▶ [Short task]:
Reproduce each of the rows below word for word.

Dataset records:
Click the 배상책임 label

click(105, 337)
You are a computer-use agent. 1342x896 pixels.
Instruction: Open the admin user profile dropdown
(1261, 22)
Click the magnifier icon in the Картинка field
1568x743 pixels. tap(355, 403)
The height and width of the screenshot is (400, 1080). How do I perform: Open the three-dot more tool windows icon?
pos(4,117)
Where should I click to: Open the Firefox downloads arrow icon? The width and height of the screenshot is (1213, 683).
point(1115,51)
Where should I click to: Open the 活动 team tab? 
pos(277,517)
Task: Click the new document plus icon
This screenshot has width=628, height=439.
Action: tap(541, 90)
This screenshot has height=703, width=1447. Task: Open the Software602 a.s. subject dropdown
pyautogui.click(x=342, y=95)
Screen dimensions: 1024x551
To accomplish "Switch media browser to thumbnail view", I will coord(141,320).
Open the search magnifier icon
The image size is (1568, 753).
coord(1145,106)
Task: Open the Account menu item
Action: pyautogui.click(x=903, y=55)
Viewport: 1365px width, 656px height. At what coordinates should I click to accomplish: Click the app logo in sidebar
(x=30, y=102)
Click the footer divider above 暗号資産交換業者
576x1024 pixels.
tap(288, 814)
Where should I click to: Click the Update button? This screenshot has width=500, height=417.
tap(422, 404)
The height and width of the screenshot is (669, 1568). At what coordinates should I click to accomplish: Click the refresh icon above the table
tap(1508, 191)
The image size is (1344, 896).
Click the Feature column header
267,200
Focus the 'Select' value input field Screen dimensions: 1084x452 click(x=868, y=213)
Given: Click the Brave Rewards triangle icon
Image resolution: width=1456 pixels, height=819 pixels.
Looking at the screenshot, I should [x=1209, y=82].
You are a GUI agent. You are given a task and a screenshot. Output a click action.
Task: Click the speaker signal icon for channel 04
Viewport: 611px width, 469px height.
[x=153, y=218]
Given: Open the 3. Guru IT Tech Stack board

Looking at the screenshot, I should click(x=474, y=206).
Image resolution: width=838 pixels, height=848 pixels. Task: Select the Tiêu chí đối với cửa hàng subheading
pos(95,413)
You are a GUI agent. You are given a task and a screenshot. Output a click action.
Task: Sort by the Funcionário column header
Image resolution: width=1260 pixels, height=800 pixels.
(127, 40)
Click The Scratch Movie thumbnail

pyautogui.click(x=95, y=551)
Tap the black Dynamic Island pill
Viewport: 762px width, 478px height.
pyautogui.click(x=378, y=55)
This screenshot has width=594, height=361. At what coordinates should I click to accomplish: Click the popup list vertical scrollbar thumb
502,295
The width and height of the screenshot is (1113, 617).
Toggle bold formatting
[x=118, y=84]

▶ [Exercise response]:
Click the 배상책임 label

click(105, 337)
You are a computer-use agent. 1342x896 pixels.
Instruction: Open the admin user profile dropdown
(1261, 22)
Click the magnifier icon in the Картинка field
1568x743 pixels. tap(355, 403)
The height and width of the screenshot is (400, 1080). How do I perform: Open the three-dot more tool windows icon?
pos(4,117)
Where should I click to: Open the Firefox downloads arrow icon? The width and height of the screenshot is (1213, 683).
point(1115,51)
Where should I click to: Open the 活动 team tab? 
pos(277,517)
Task: Click the new document plus icon
This screenshot has width=628, height=439.
Action: tap(541, 90)
This screenshot has height=703, width=1447. Task: Open the Software602 a.s. subject dropdown
pyautogui.click(x=342, y=95)
Screen dimensions: 1024x551
To accomplish "Switch media browser to thumbnail view", I will coord(141,320).
Open the search magnifier icon
The image size is (1568, 753).
coord(1145,106)
Task: Open the Account menu item
Action: pyautogui.click(x=903, y=55)
Viewport: 1365px width, 656px height. At what coordinates should I click to accomplish: Click the app logo in sidebar
(x=30, y=102)
Click the footer divider above 暗号資産交換業者
576x1024 pixels.
tap(288, 814)
Where should I click to: Click the Update button? This screenshot has width=500, height=417.
tap(422, 404)
The height and width of the screenshot is (669, 1568). At what coordinates should I click to accomplish: Click the refresh icon above the table
tap(1508, 191)
The image size is (1344, 896).
Click the Feature column header
267,200
Focus the 'Select' value input field Screen dimensions: 1084x452 click(x=868, y=213)
Given: Click the Brave Rewards triangle icon
Image resolution: width=1456 pixels, height=819 pixels.
Looking at the screenshot, I should [x=1209, y=82].
You are a GUI agent. You are given a task and a screenshot. Output a click action.
Task: Click the speaker signal icon for channel 04
Viewport: 611px width, 469px height.
[x=153, y=218]
Given: Open the 3. Guru IT Tech Stack board

Looking at the screenshot, I should click(x=474, y=206).
Image resolution: width=838 pixels, height=848 pixels. Task: Select the Tiêu chí đối với cửa hàng subheading
pos(95,413)
You are a GUI agent. You are given a task and a screenshot. Output a click action.
Task: Sort by the Funcionário column header
Image resolution: width=1260 pixels, height=800 pixels.
(127, 40)
Click The Scratch Movie thumbnail

pyautogui.click(x=95, y=551)
Tap the black Dynamic Island pill
Viewport: 762px width, 478px height.
pyautogui.click(x=378, y=55)
This screenshot has width=594, height=361. At what coordinates should I click to accomplish: Click the popup list vertical scrollbar thumb
502,295
The width and height of the screenshot is (1113, 617).
Toggle bold formatting
[x=118, y=84]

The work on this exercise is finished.